On Wed, 23 Jul 2008 08:27:51 -0700 (PDT), Janet Plato <[email protected]>


> wrote:
> 
> 
> > How do folks feel about brushed versus brushless? It seems brushed
> ...


----------



## EVDL List (Jul 27, 2007)

John,

Thanks for replying. My current ill-formed plan is to gather
data and make a plan. What I want is likely not feasible with
current technology, so I am heading towards buying and building
things for experience' sake. Perhaps a 24V 9AH battery, a 24V 
600W motor, and making first an electric skateboard, and then 
an electric scooter like a mini-bike or vespa. Such a device 
would be underpowered, and actually only could run for 5-10 
minutes, just long enough to gather test data. I expect it
would cost around $1,000 when finished.

The experience would prove useful for building a more expensive
device when technology improves.

Anyway, right now the point is purely intellectual, and I have
no intention of building anything, only engineering something and
then determining what it would cost to build and how I would expect
it to perform.

Thanks for your time,

Janet





_______________________________________________
For general EVDL support, see http://evdl.org/help/
For subscription options, see http://lists.sjsu.edu/mailman/listinfo/ev


----------



## EVDL List (Jul 27, 2007)

Janet,

What do you think about the ZERO motorcycle? A little pricey at $7,450.
2kWh of lithium. A replacement battery pack that plugs in quickly is
$2,950. A second charger - $449.
http://www.zeromotorcycles.com/zero-x.php Not street legal, but
possible?

I am collecting parts for a motorcycle, a little on the heavier side.
6.7 inch series DC motor etc... Project is moving slowly due to budget
constraints. (read - I am president of the local cheap skates club,
founding member).

However, I did put a small motor on my bicycle, and a 36 volt DeWalt
tool battery. Look at E-bay item number 260263757429 for the Kollmorgan
motor, it has a controller inside. Fun!

Alan 

-----Original Message-----
(snip)
I have a motorcycle license and tens of thousands of miles of
experience, so the moped limitation on speed/power is a non-issue
for me in that regard, but maxi-scooters need maxi-power.

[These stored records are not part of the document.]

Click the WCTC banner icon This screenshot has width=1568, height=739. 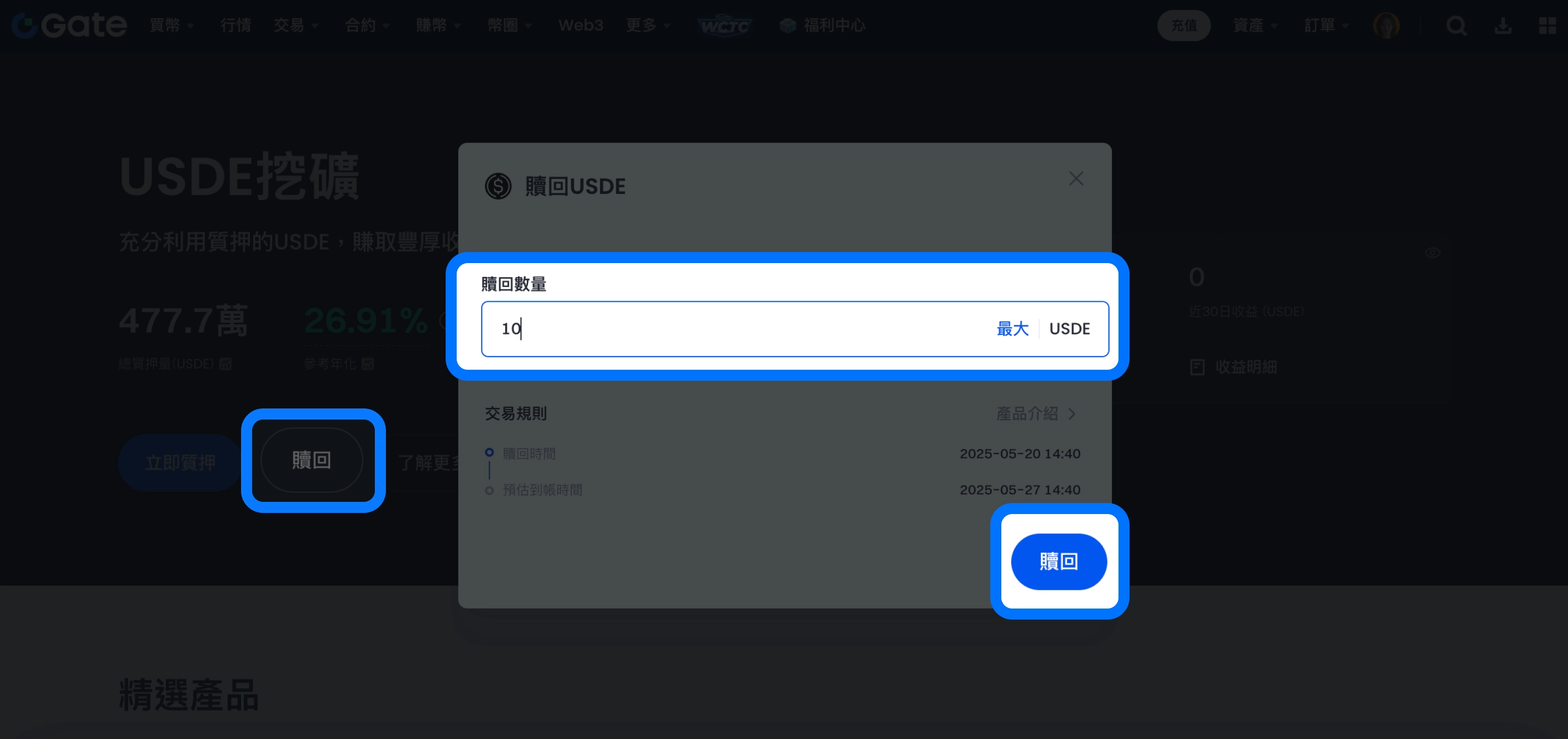tap(724, 25)
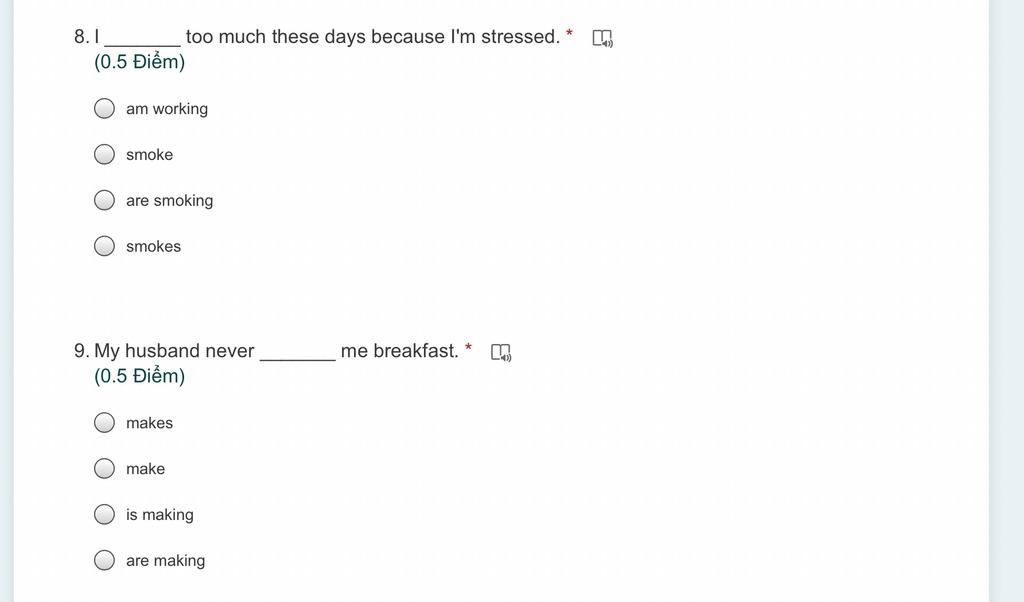Click the 'is making' answer label text
Viewport: 1024px width, 602px height.
pos(160,515)
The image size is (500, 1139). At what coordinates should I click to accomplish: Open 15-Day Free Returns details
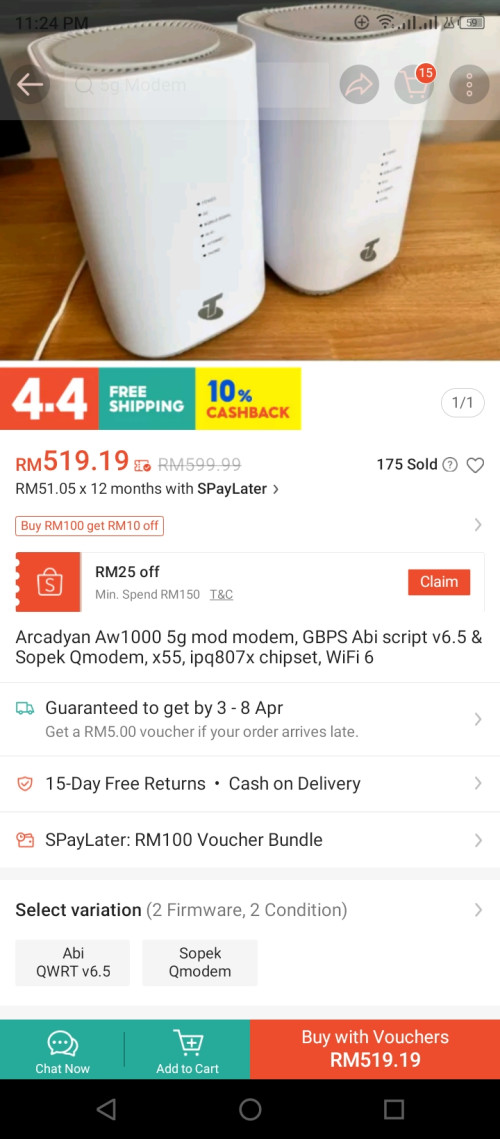coord(250,784)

What I'd really like is something along the lines of the jackal
with NiMH or Li, a bit more battery capacity and a bit less motor.
http://www.thunderstruck-ev.com/jackal_performance.htm

The jackal is around $4K, and uses 4x12V 20AH VRLA. NiMH 
is hard to get above 13AH, you end up building strings and 
charging them is tedious. The Nilar batteries seem interesting
but they are 24V/9AH NiMH for $250:
http://nilar.com/index.php?pageID=33

Link to buy is here, stating $250 price:
http://www.pluginconversions.com/phevs1.html

So doubling the Jackal's battery load means 8 of these for $2,000
in 4 parallel clusters of 2 series batteries. Plugging in 48V, 
36AH capacity means a modest 864 Watts for an hour at 50% DOD, and 
maybe 1,728 Watts, about 2.35 HP, very rarely if you want to push 
them a bit to climb an occasional hill.
(snip)
Janet



_______________________________________________
For general EVDL support, see http://evdl.org/help/
For subscription options, see http://lists.sjsu.edu/mailman/listinfo/ev


----------



## EVDL List (Jul 27, 2007)

Alan,

Thanks for replying, my email client ate my longer reply,
so this is a shorter version.

> Janet,
>
> What do you think about the ZERO motorcycle? A little pricey at
> $7,450. 2kWh of lithium. A replacement battery pack that plugs
> in quickly is $2,950. A second charger - $449.
> http://www.zeromotorcycles.com/zero-x.php
> Not street legal, but possible?

The zero-x is nice, but not street legal. I need a commuter
vehicle. It should be possible to add signals though, although at
$7.5K this is more than I am willing to spend. Enertia make a
nice machine at $15K for 35-40 mile range, but also larger.
I need to find links to mid size motors, I can find lots of
350-650W scooter motors, and things like the Perm PMG-80, PMG-132 and
ETek, which are too large. I'd like to find something that can
make 1-3HP continuous and 3-8HP peak witgh 24-48V. I'd consider
buying the zero-x frame but they do not sell frames, and even
batteries are only available to customers.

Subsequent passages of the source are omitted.